I wish more people understand that repeating a conservative #meme to debunk it *only serves to spread the meme*.

Don’t repeat memetic #propaganda, even to criticize it. Certain phrases and memes are popular among bigots because they are effective at turning bigotry into seemingly fun wordplay. By repeating it (even with a big red slash across it) YOU ARE SPREADING THE HATEFUL MEME.

Treat viral bigoted memes like the radioactive waste that they are. Don’t repost them at all if you can. If you must, address them obliquely or abstractly, or hide them behind protective material to shield the casual reader from exposure.

Remember, MOST people browse their timelines without reading anything closely. If you repost a bigoted meme, they’ll view the meme but not your post, and you would have inadvertently spread the meme that much further along.

@drahardja another good way to think about them is to consider them to be like viruses.

You can talk about the virus or warn people of the virus, but you might not want to go around spreading it to everyone.

@drahardja Don’t feed the trolls. Don’t let them rile you up. Calling them wierd or ignoring them is best.
@drahardja I don't much like the HOA phenomenon on mastodon, but I will stop and scold anyone who uses the neo-nazi M**A pattern for anything.
@drahardja There was a paper on combatting misinformation that was published a few months ago (I don’t have the link handy) that supported this. In particular, directly raising and contradicting a point didn’t make people change their minds, but posting well-sourced things (you know, not like the ‘a paper I read and don’t have the citation now’ thing I’m doing right now) that contradicted things did make people (slowly) change their minds. Don’t post their stupid thing and rebut it, post something that directly contradicts it. For example, ignore Musk’s claims about US Aid and just post about how it improves national security for a very low cost and helps stabilise domestic food prices at the same time. Completely ignore their misinformation and post facts and evidence that happen to directly contradict their narrative.
@david_chisnall @drahardja IMO the problem with unsourced rebuttals is that even if you trust the poster, if you repeat it to someone else you'd have to convince *them* to trust the poster, but that's too hard so people don't bother reposting. No reposting means no virality means no impact.

@drahardja Agreed. There's also the not inconsequential fact that those most susceptible to the meme's message won't be those able to follow the arguments in your critique.

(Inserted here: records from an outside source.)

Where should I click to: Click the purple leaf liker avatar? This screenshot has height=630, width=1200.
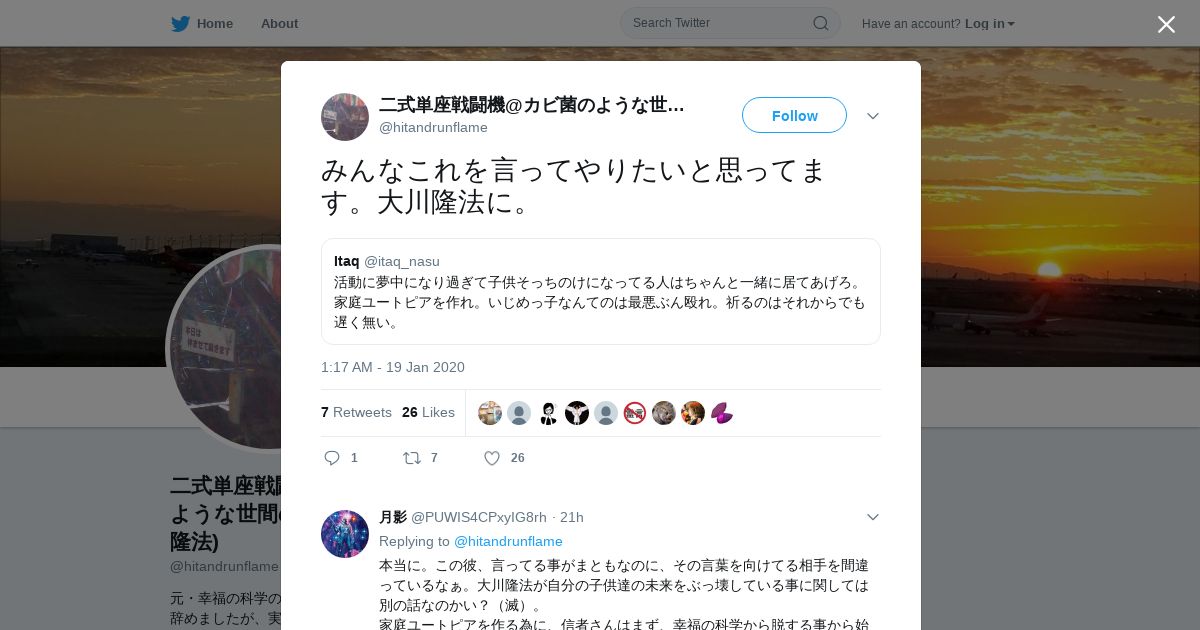[x=722, y=413]
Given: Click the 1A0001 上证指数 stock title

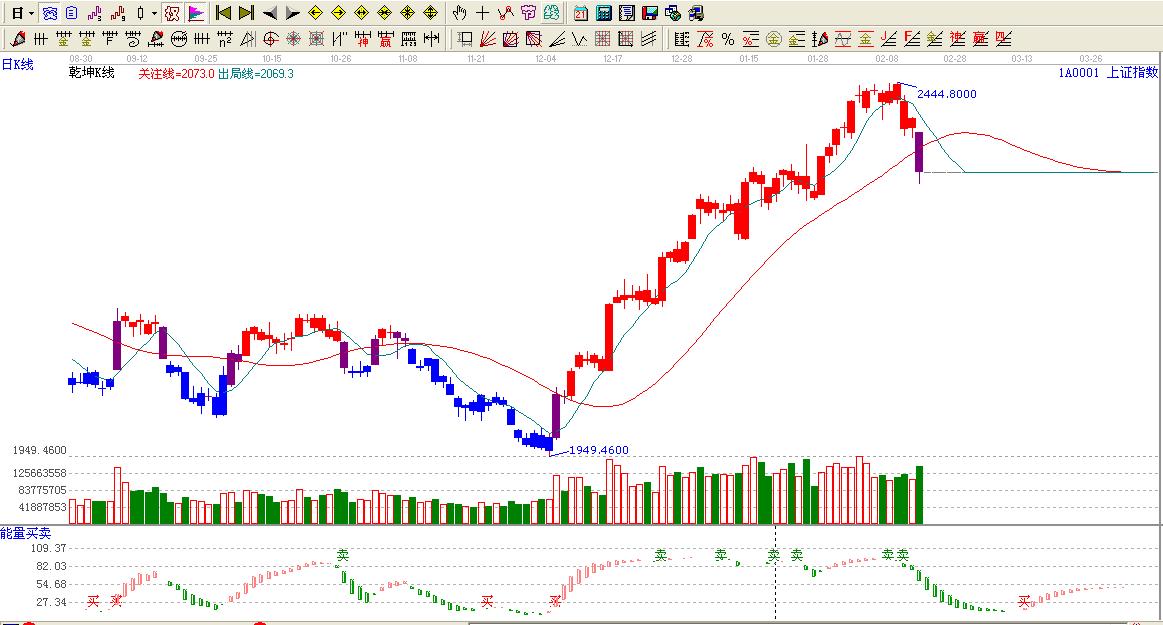Looking at the screenshot, I should click(x=1108, y=72).
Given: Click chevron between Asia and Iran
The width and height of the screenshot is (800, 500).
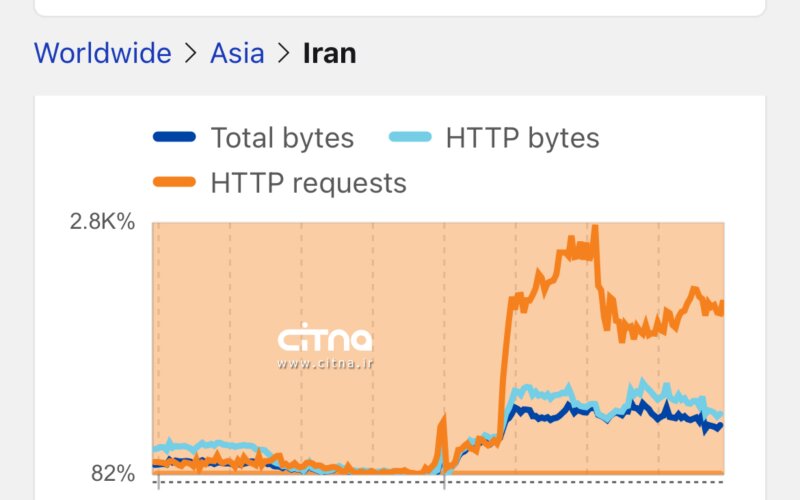Looking at the screenshot, I should [284, 53].
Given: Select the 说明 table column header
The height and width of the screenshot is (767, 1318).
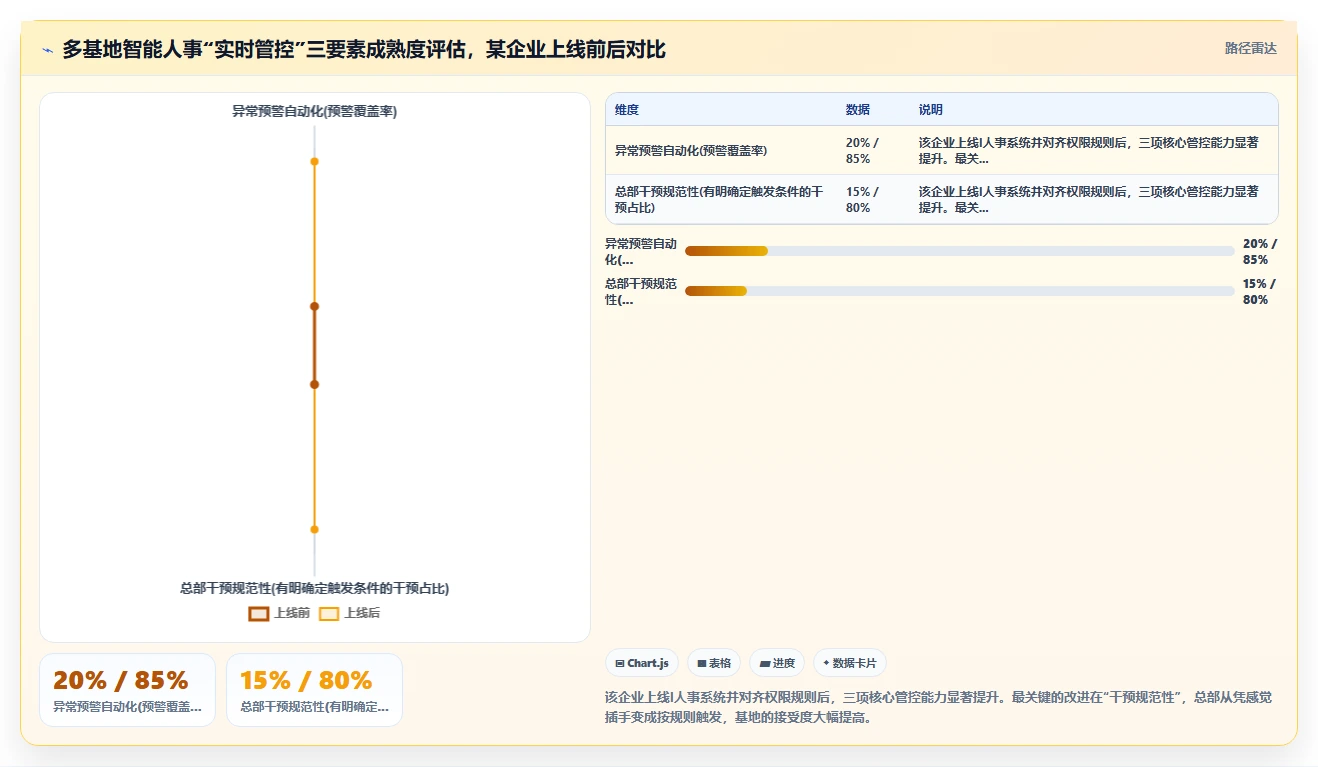Looking at the screenshot, I should point(931,110).
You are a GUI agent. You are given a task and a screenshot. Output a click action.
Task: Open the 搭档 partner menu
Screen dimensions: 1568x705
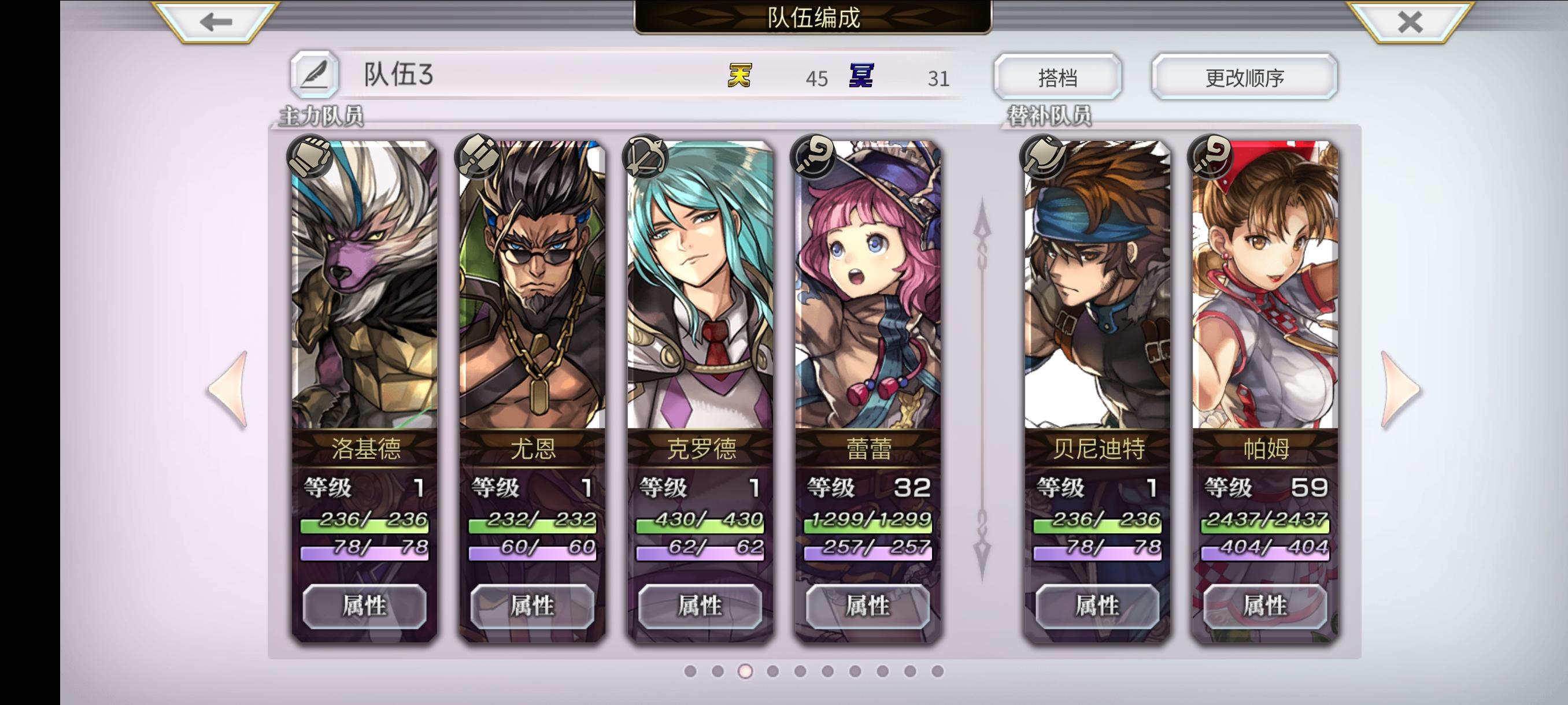[x=1058, y=77]
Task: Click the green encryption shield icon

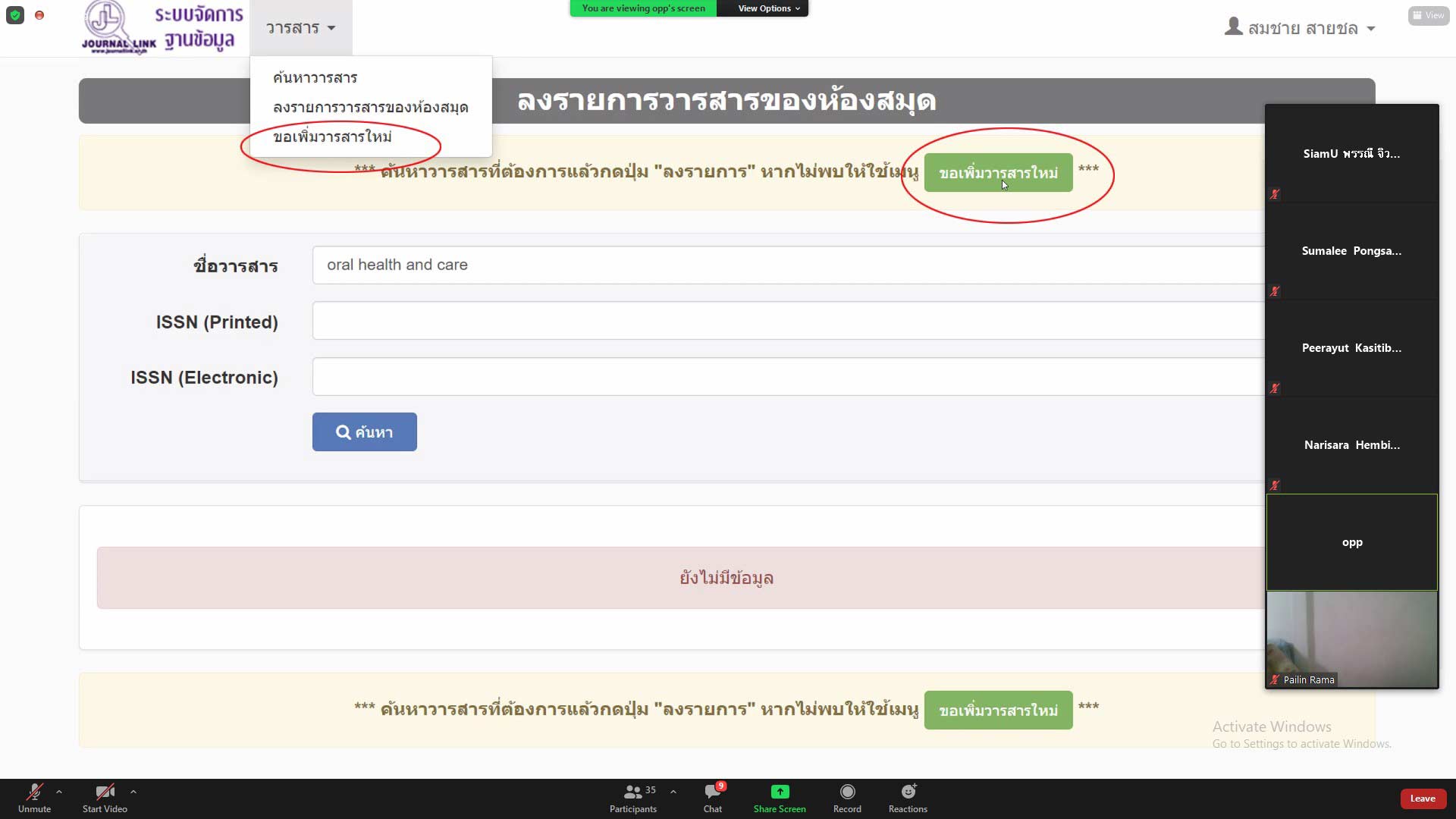Action: tap(15, 15)
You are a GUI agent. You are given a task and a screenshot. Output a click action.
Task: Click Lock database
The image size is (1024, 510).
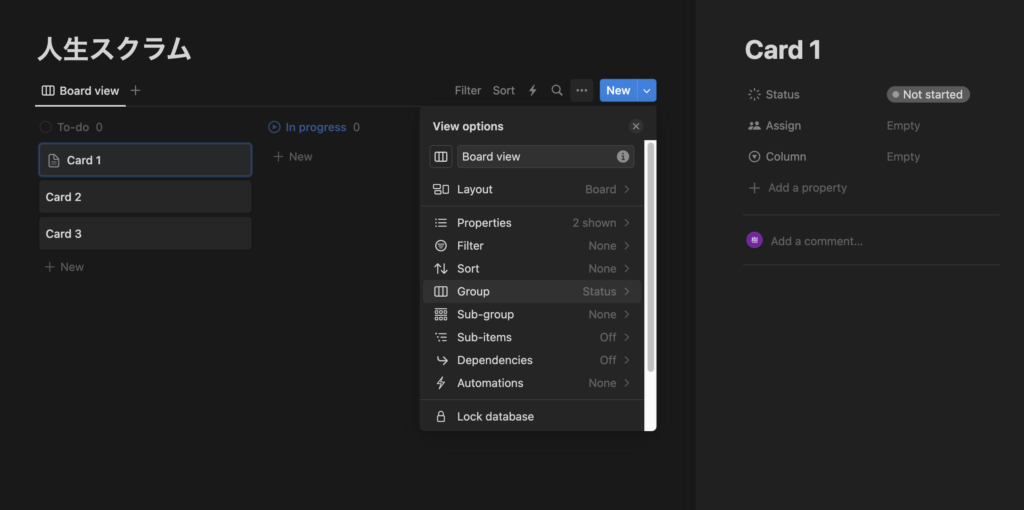click(495, 417)
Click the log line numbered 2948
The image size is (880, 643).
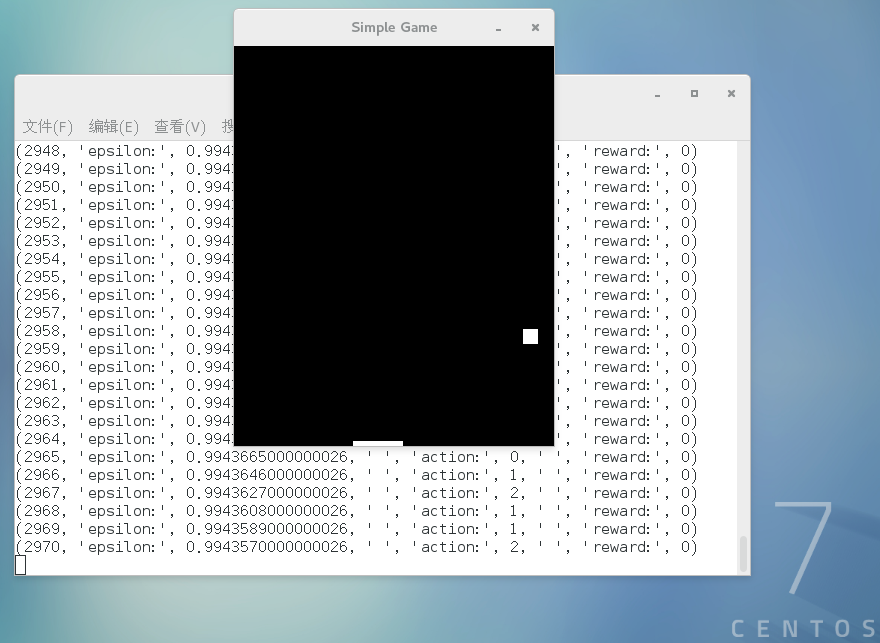[x=356, y=151]
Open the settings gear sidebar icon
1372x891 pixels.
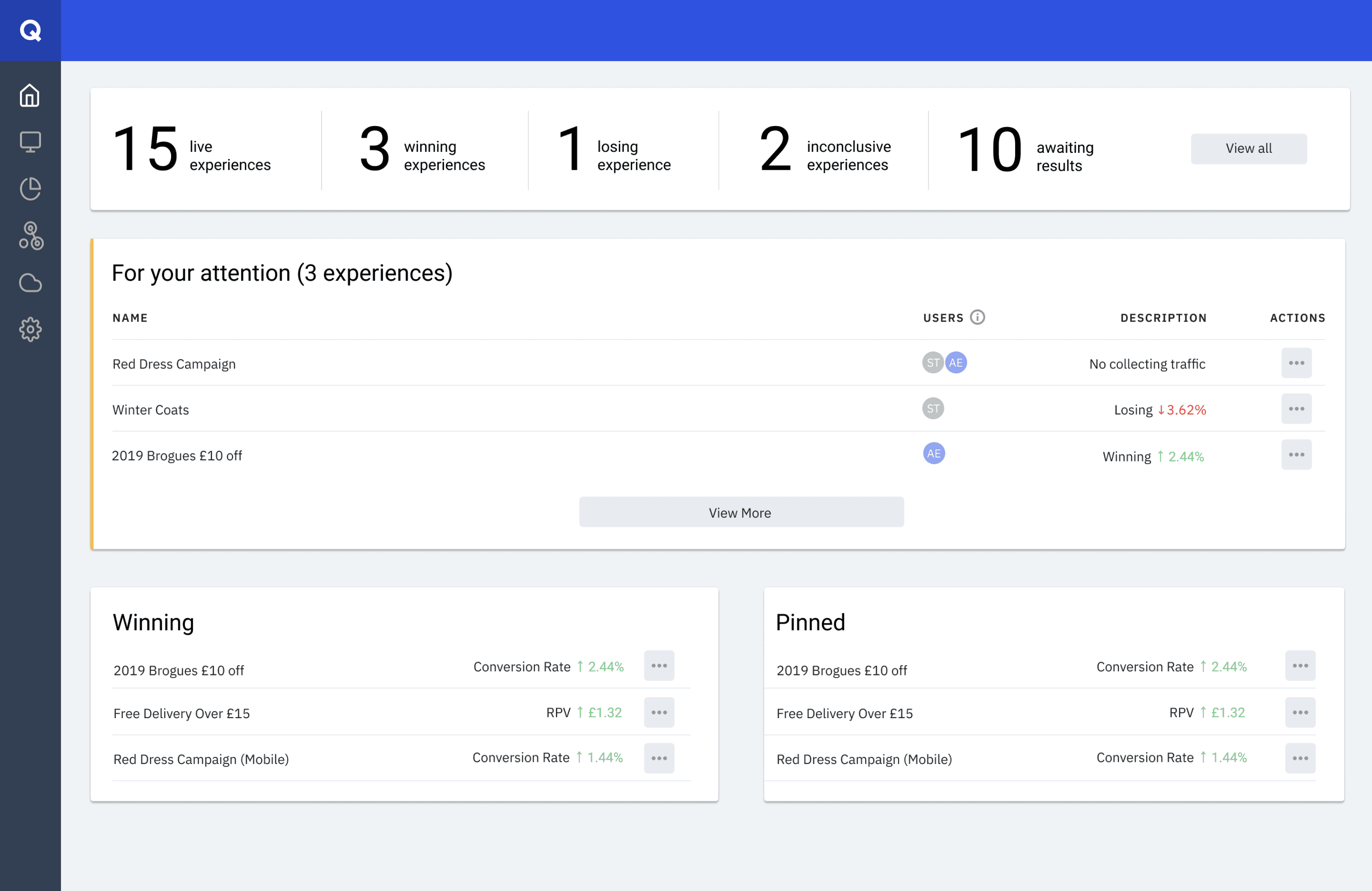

They'll just see the message as legitimized by your engagement with it - and perhaps even enjoy the fact that it irritated you enough to share it. "Owning the libs"!

So it really is pointless masochism to bother with trying to refute such messaging.

@drahardja right? remember when people were going around with maga-style hats with messages of resistance on them? and how you couldn't really read them without getting up close so it just looked like a person in a maga hat? it's like that.